By Angelos Anastasiou
The problem of loans given by Cypriot banks in foreign currency to 3,000 borrowers, totalling approximately €1.5 billion, cannot be addressed through legislation, the Central Bank of Cyprus (CBC) told lawmakers on Monday.
At parliament, the finance committee resumed discussion of the issue of borrowers who took out loans in foreign currency – mostly Swiss francs – only to find themselves in dire straits after the exchange rate between the franc and the euro went against them, increasing their outstanding debt by 35 to 40 per cent for loans taken out in the period from 2008 to 2010.
The committee decided to issue a two-week ultimatum for the Central Bank to come up with options to resolve the issue.
Last month, committee members had warned commercial banks that, barring their help in resolving the issue, it would seek to legislate solutions for borrowers – artificially pegging the exchange rate to the point it was on the date the loan agreement was signed, forcing the losses since then on the lender.
At Monday’s session, the Central Bank said this was not an option, as it would deal a blow on banks’ capital buffers and create issues of moral hazard.
A more effective option, it added, would be letting the oversight authority continue to engage the banks in dialogue over improving their loan schemes to benefit distressed borrowers, which a CBC representative said “produced positive results”.
Of the 3,000 borrowers found to have received credit in foreign currency, approximately 40 per cent – €600 million in 1,200 accounts – were Cyprus residents, the Central Bank said.
According to the Central Bank’s stats report on the issue, 98 per cent of foreign-currency loans were made by the Bank of Cyprus, Hellenic Bank, and Alpha Bank.

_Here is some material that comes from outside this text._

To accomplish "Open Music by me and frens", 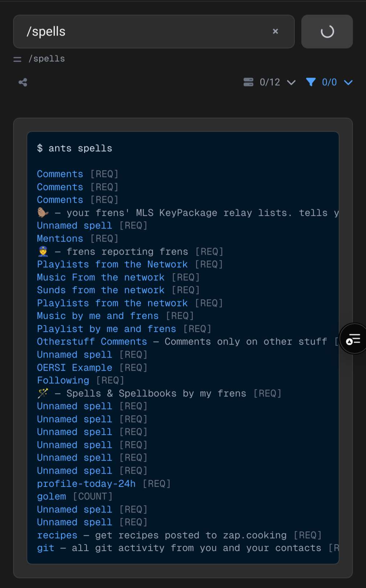I will (98, 316).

The same report estimated that, if the loans were to return to the original exchange rate, the Bank of Cyprus stands to bear losses of €147 million, Hellenic Bank €11 million, and Alpha Bank (only from housing loans) €10 million.
Total losses across the Cypriot banking system could reach €250 million, the report found.
The losses would impact banks’ capital adequacy, the CBC rep said.
Committee members appeared dissatisfied with the CBC’s arguments, and complained that it failed to present them with viable proposals.
Borrowers’ association deputy head Spiros Spiridonos said the banks share the blame for the problem with the CBC.
“These are not loans per se,” he said.
“They are a combination of a loan with a high-risk investment product, which require specialized handling by the banks, which was never deployed. There are European court rulings vindicating our cause, even though some banks in Cyprus claim these don’t apply to them. For us, the issue is crystal-clear: the banks are as culpable for this problem as the CBC, because it had spotted these types of loans as far back as 2006, and it chose to do nothing.”